Andy Millar andy at andymillar.co.uk
Thu Feb 18 11:00:32 UTC 2010


On Tue, 2010-02-16 at 04:01 +0000, general_email at technicalbloke.com
wrote:
> Hi All,
> 
> I could do with a bit of advice, it seems I have an embarrassment of
> options to choose from! The question is what would be the best
> replacement for my client's ancient win2K file server. They are an
> architects office with ~6 PCs on Gb Ethernet. Many files are quite large
> so throughput fairly important. Budget is ~£450 (pre VAT) for hardware
> and they want at least 1.5Tb of usable space in it. Expandability is
> desirable (naturally) but not pivotal.

I'd argue that that budget is far too small. How important is this data
to the client? Are they really valuing it that low?
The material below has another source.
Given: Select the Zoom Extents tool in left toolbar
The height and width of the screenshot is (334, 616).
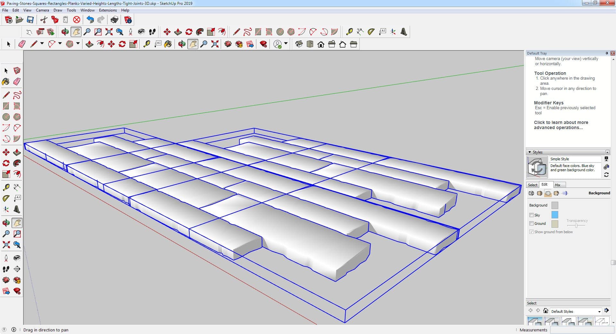Looking at the screenshot, I should (x=6, y=245).
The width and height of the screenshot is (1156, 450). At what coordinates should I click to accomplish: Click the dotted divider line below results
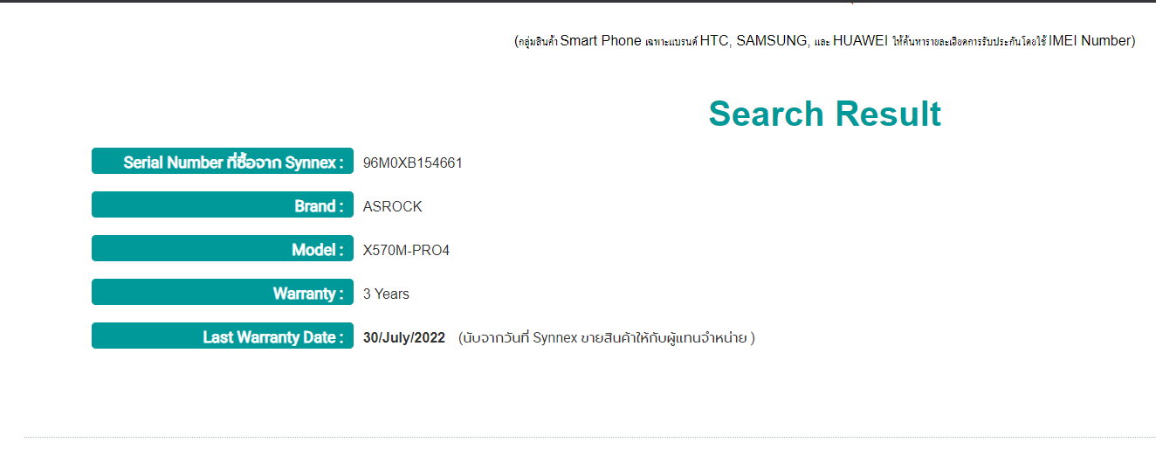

> I can think of 3 options / strategies so far...
> 
> Option 1 - Little NAS boxen like the 2nd gen Drobo+Droboshare and the
> Qnap TS-419P Turbo NAS. My first concerns with those are the throughput
> though. Does anyone own/use one of these things (over Gigabit LAN), if
> so what kind of performance are you seeing? I've head tale of 4 drive
> Drobos only kicking out 12MB/s (bleugh!? Can that be true?).

You can stream HD TV from the USB-attached Drobos, no idea about
Droboshare.

When poorly configured, I've got 16 drive storage arrays that can't beat
10MB/s of sequential write. Just because some people have performance
problems doesn't mean that it's a problem with the device. It could be
with the transport they are using or their machine's configuration.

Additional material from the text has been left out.